#### Problem details:
For this exercise, retype every record below exactly and keep the pictures out.
──────── Information provided ────────
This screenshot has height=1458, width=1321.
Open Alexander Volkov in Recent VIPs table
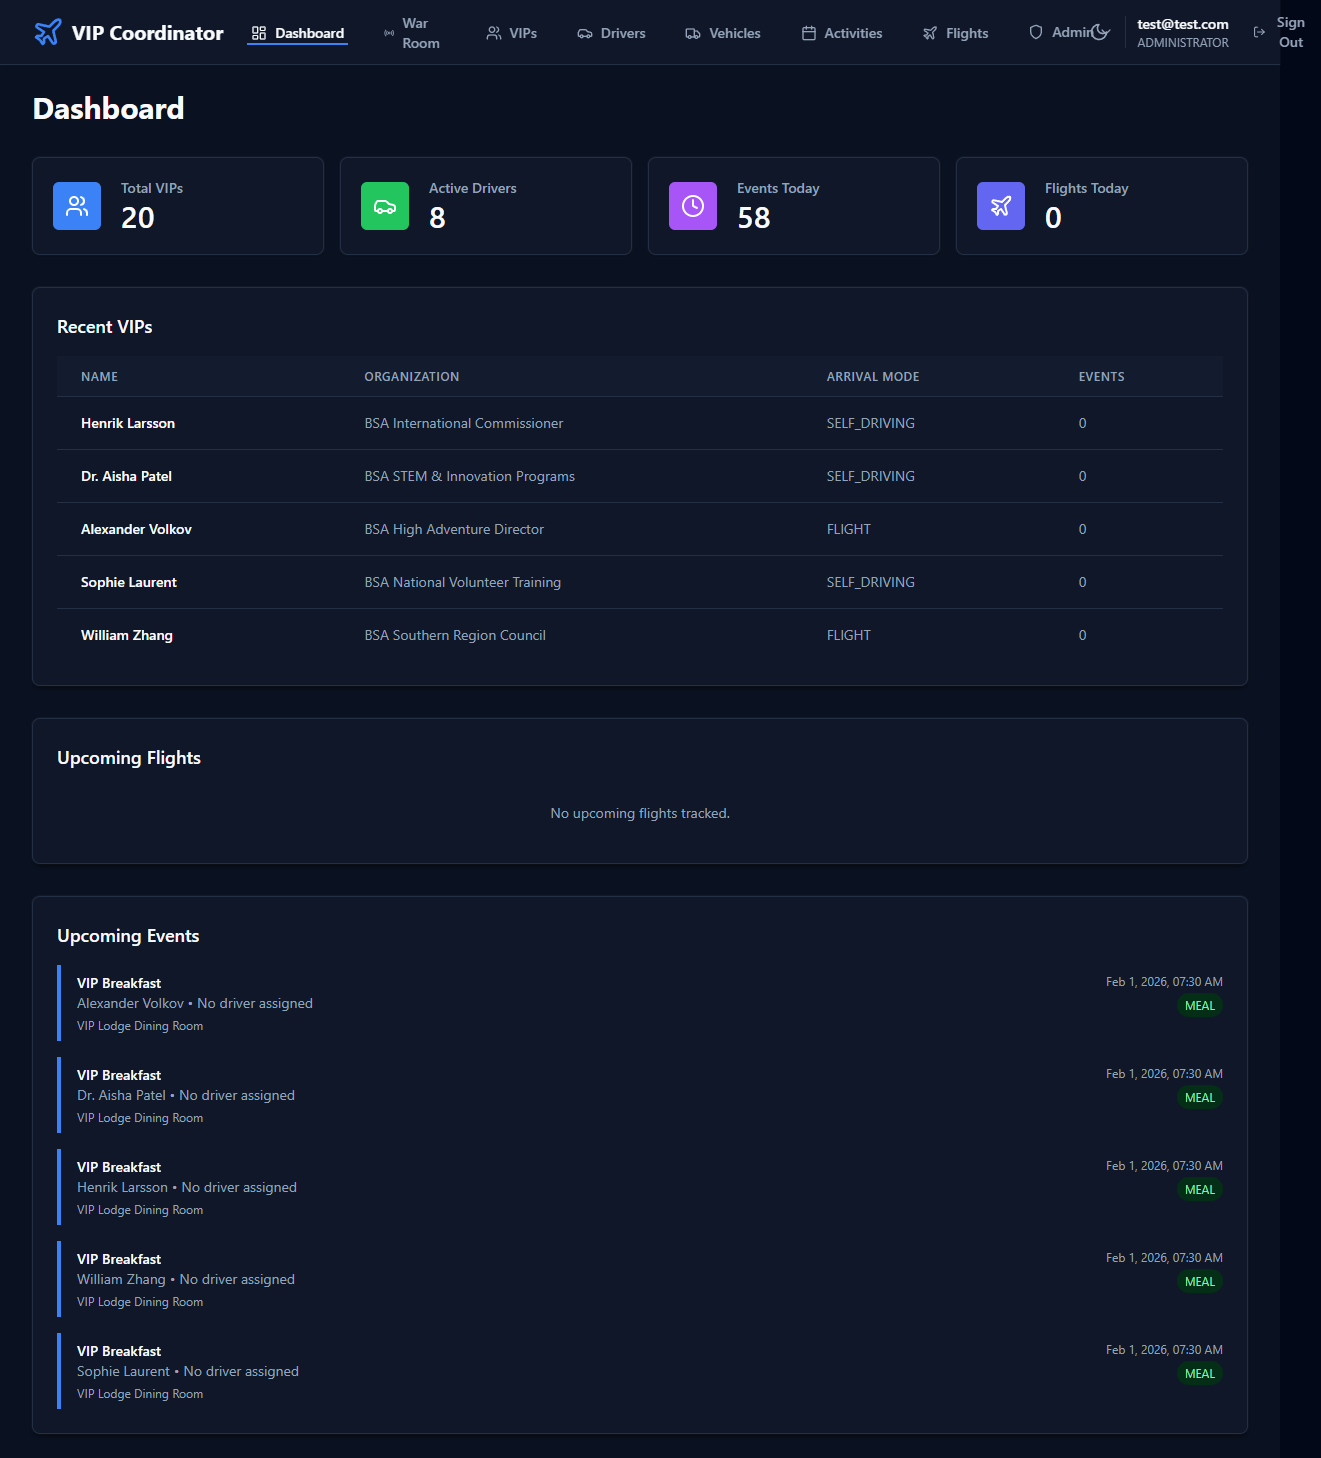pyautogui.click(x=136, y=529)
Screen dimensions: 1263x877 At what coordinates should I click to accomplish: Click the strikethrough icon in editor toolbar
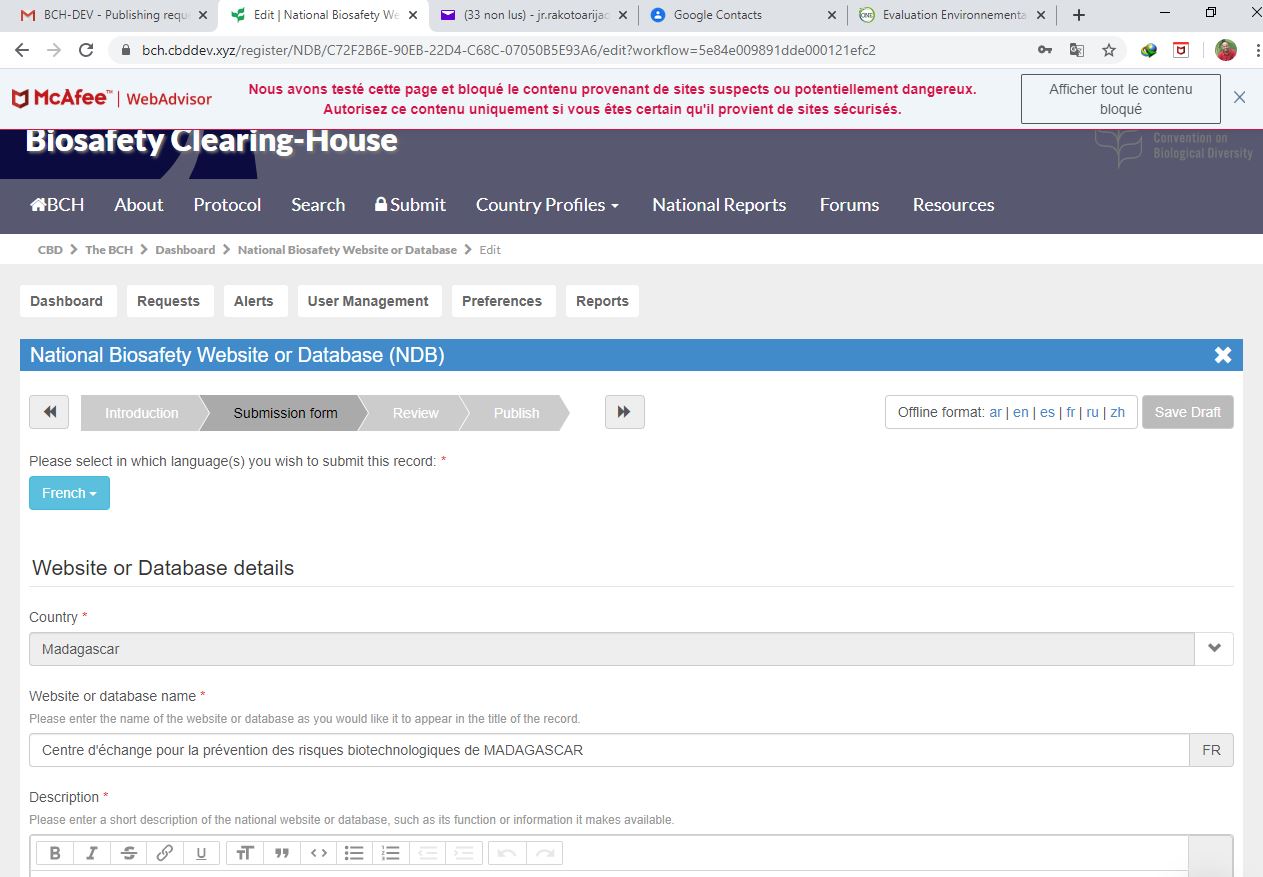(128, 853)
────────
#### Your solution:
This screenshot has height=1458, width=1321.
Open Alexander Volkov in Recent VIPs table
pyautogui.click(x=136, y=529)
Screen dimensions: 1263x877 At what coordinates should I click to accomplish: Click the strikethrough icon in editor toolbar
(128, 853)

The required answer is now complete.